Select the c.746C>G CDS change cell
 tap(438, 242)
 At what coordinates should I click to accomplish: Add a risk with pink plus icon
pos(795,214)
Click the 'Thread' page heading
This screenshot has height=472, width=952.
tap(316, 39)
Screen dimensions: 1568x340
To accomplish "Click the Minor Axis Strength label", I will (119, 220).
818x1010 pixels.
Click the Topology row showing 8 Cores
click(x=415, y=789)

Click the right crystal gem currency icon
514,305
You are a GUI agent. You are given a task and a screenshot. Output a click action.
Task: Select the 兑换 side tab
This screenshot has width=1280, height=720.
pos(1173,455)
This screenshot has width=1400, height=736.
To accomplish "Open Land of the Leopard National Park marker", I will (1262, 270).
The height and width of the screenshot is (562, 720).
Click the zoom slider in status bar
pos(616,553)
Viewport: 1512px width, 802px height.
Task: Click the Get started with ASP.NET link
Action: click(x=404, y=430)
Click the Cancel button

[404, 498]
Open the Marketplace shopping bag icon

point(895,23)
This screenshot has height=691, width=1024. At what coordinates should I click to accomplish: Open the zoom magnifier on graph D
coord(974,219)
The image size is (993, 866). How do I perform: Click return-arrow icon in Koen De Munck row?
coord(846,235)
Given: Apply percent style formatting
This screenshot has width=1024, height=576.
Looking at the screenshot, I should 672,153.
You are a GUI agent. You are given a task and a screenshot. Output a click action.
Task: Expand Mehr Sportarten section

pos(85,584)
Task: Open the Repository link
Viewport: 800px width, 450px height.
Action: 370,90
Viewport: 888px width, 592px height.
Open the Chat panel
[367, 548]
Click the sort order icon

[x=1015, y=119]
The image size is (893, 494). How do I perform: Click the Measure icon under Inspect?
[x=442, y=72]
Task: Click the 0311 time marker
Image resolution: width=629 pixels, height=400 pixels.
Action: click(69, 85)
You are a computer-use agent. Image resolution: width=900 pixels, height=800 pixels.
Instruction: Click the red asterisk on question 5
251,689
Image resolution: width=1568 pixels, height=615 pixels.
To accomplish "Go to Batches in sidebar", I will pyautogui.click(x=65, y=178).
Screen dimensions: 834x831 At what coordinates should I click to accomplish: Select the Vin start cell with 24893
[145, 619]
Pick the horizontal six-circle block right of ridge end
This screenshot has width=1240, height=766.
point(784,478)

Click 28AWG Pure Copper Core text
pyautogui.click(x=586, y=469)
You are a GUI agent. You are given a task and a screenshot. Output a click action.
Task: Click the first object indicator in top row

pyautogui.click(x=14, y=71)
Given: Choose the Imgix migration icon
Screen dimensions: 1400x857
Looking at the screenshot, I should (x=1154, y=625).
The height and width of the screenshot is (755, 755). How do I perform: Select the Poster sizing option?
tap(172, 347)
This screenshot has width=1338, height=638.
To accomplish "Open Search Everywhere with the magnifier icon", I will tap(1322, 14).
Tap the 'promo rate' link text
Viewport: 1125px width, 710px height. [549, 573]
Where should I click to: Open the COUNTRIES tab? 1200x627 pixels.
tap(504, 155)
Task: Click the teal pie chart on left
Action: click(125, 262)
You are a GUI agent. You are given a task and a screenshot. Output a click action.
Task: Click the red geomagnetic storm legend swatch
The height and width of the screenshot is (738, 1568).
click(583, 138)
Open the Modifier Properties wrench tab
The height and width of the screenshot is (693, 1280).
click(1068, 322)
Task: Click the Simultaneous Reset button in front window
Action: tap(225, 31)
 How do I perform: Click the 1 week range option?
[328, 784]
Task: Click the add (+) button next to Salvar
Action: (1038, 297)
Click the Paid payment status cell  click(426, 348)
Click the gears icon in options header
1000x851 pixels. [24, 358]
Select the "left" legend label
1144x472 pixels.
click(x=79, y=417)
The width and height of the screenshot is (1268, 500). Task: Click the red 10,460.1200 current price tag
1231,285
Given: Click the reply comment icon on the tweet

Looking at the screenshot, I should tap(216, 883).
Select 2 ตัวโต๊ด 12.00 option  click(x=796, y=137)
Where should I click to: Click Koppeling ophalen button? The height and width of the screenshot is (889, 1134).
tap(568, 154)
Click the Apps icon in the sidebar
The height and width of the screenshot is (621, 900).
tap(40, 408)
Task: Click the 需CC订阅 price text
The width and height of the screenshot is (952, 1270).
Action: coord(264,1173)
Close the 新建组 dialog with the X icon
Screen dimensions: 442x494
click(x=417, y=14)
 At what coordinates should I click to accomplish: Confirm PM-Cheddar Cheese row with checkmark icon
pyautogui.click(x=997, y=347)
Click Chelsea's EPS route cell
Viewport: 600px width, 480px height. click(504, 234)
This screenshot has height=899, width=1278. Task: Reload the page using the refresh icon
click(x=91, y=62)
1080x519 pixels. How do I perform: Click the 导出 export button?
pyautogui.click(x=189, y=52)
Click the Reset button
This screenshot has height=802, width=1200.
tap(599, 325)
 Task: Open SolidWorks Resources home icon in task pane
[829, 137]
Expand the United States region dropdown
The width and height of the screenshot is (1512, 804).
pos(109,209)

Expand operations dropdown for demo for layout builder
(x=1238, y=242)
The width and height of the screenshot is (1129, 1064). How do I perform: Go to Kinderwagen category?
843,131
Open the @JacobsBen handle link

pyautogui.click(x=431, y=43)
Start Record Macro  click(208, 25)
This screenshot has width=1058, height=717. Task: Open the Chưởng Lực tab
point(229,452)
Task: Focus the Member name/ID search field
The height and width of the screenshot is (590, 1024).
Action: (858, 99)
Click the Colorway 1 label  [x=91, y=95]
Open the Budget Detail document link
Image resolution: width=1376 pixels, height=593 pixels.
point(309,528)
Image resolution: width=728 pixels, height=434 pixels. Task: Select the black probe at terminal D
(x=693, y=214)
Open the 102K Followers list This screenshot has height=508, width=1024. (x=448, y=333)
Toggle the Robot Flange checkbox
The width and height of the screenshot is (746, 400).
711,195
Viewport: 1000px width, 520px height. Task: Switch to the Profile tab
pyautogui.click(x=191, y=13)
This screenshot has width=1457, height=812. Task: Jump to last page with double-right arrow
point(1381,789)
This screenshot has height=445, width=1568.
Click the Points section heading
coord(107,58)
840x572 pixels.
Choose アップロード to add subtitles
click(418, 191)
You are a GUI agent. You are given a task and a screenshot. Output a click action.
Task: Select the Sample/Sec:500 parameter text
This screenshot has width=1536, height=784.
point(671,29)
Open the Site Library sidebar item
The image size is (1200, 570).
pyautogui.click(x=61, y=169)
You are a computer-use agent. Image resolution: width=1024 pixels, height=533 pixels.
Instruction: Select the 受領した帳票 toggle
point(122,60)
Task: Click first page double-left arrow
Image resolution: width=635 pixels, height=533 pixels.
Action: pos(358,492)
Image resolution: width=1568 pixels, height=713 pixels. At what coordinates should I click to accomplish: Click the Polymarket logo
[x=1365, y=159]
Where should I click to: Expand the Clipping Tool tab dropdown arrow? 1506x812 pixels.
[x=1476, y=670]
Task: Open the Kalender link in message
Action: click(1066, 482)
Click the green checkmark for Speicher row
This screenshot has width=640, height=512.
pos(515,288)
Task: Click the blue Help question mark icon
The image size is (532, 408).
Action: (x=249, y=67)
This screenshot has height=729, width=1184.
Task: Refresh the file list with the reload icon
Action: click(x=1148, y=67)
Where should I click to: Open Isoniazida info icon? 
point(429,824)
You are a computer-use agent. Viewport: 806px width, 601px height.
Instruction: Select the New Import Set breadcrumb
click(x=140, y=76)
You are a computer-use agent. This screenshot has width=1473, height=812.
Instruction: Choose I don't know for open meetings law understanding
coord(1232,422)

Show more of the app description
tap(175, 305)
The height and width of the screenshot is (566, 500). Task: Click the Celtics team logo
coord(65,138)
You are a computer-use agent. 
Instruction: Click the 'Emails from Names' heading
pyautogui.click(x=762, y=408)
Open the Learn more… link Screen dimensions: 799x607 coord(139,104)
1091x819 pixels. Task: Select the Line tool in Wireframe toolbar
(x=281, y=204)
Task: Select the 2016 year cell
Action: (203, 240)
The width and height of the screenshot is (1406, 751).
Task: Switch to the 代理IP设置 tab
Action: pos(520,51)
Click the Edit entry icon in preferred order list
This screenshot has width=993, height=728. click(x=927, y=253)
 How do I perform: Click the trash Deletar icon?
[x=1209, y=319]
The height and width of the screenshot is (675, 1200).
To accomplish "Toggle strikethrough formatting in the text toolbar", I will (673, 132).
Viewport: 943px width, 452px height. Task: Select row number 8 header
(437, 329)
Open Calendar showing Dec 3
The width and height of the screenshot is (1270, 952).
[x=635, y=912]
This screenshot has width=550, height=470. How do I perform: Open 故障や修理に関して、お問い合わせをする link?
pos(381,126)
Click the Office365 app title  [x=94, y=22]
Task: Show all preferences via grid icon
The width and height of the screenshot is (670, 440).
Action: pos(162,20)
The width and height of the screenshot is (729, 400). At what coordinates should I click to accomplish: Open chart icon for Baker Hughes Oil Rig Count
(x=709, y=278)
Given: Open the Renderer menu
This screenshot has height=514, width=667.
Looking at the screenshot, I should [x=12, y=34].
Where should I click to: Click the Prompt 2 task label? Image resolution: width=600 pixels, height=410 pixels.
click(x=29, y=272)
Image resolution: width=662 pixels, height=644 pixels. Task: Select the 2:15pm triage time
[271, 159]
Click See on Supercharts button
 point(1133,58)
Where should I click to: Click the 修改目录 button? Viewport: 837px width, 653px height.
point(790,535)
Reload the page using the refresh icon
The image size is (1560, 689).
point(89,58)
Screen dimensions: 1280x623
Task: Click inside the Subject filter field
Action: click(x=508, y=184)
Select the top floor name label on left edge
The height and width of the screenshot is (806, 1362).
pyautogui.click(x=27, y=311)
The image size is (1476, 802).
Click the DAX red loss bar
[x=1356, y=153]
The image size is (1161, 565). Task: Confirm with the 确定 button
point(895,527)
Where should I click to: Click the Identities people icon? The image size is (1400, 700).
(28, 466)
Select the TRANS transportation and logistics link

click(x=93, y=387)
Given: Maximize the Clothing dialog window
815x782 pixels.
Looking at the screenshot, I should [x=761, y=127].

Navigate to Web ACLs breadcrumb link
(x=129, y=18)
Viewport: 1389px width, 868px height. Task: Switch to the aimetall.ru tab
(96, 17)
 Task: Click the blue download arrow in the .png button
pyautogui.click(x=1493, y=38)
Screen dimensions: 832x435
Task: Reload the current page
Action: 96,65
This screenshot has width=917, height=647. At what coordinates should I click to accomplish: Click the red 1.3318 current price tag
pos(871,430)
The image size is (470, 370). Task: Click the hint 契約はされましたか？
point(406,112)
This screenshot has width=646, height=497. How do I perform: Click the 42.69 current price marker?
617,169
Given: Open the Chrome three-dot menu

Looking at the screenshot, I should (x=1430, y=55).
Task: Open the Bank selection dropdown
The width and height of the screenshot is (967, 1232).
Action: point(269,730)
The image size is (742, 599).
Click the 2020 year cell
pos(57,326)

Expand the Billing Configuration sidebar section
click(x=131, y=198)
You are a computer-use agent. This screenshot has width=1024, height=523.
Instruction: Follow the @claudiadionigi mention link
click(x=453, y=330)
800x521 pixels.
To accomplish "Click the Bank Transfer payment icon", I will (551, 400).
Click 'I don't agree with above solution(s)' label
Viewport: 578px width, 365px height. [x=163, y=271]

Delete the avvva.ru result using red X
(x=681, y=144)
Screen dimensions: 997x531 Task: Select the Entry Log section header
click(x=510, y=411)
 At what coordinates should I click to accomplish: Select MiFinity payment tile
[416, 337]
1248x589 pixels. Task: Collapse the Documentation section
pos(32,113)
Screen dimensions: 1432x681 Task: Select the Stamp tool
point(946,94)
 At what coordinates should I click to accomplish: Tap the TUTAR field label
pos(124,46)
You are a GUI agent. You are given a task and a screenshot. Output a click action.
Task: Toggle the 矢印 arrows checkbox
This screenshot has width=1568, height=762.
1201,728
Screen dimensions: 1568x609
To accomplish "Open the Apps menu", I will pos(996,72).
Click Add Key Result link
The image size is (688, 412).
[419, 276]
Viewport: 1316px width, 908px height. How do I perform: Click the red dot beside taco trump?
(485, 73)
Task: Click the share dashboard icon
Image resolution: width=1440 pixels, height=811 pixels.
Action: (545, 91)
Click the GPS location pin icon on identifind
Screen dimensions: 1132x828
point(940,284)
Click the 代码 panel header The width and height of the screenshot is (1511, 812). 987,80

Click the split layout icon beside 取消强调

Task item
Output the lines of the records above exactly as they appear, from the line containing "Where should I click to: Open the" through the line containing "Click the Paid".

Reply
Where should I click to: Open the COUNTRIES tab? 1200x627 pixels.
tap(504, 155)
Task: Click the teal pie chart on left
Action: click(125, 262)
You are a GUI agent. You are given a task and a screenshot. Output a click action.
Task: Click the red geomagnetic storm legend swatch
The height and width of the screenshot is (738, 1568).
click(583, 138)
Open the Modifier Properties wrench tab
The height and width of the screenshot is (693, 1280).
click(1068, 322)
Task: Click the Simultaneous Reset button in front window
Action: tap(225, 31)
 How do I perform: Click the 1 week range option?
[328, 784]
Task: Click the add (+) button next to Salvar
Action: (1038, 297)
Click the Paid payment status cell  click(426, 348)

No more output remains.